For what concerns RL part, we have chosen the hyperparameters alpha
and gamma
with a greedy approach, you could check them in the table below. In order to handle in a different way the exploration-exploitation process, Giuseppe Atanasio introduced Epsilon-Greedy Policy [2] in order to give a schedule to the probability of making a random move in training phase, starting from the following configuration:
alpha | gamma | epsilon | min_epsilon | epsilon_decay |
---|---|---|---|---|
0.1 | 0.9 | 1 | 0.1 | 0.9995 |
self.epsilon = max(self.min_epsilon, self.epsilon * self.epsilon_decay)
For the GA part, we have used the following parameters, both for the mixed-strategy agent and the pure GA agent:
alpha | beta |
---|---|
0.1 | 0.3 |
Given the previous structure, we want to train and test this strategy against pure GA, and use the previous training backbone to test against a Random Player. Table with iterations follows:
Mode | # Iterations | # Games in a sample (precision) |
---|---|---|
train | 100.000 | 1.000 |
test | 30.000 | 300 |
The first number has been chosen arbitrarily high to increase the coverage since there is a large sparsity due to the structure of the playground and of the problem as a whole, but it could be improved: in fact, we verified that Q-table didn’t cover all possible (state, action), and this is probably due to the lower number of iterations. Since we couldn’t have tested with a higher number of iterations for poor performances of our devices, we handled the missing previous couples by returning a random free cell in testing phase when (state, action) misses. For the same reasons, our choice was to play our agent as only second, and not both first and second.
Here are some statistics, followed by their graphs:
Against | Mode | Avg Win rate % | Max Win rate % | ETA (minutes) | it/s |
---|---|---|---|---|---|
GA | train | 64.08 | 69.6 (iter. 58000) | 13:54 | 117.67 |
GA | test | 73.69 | 78 (iter. 1800) | 04:10 | 119.63 |
RandomPlayer | test | 56.36 | 64 (iter. 9300) | 01:45 | 285.34 |
Training against GA
Testing against GA
Testing against Random Player
The best possible way to train our model is to do it against an optimal strategy agent, and the difference in testing between pure GA and Random Player could be explained by this evidence.

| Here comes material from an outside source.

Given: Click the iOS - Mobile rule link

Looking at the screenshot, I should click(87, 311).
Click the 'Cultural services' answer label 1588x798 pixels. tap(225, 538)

[2]: The Epsilon-Greedy Algorithm for Reinforcement Learning
The code can be found in main_RL.py and in reinforcement folder.
Overall the most performing agent is our final strategy GA_MinMaxPlayer: even if it may seem slower than the others, it's actually really fast. At depth 1 it can reach 98% win rate and plays a game even in half a second.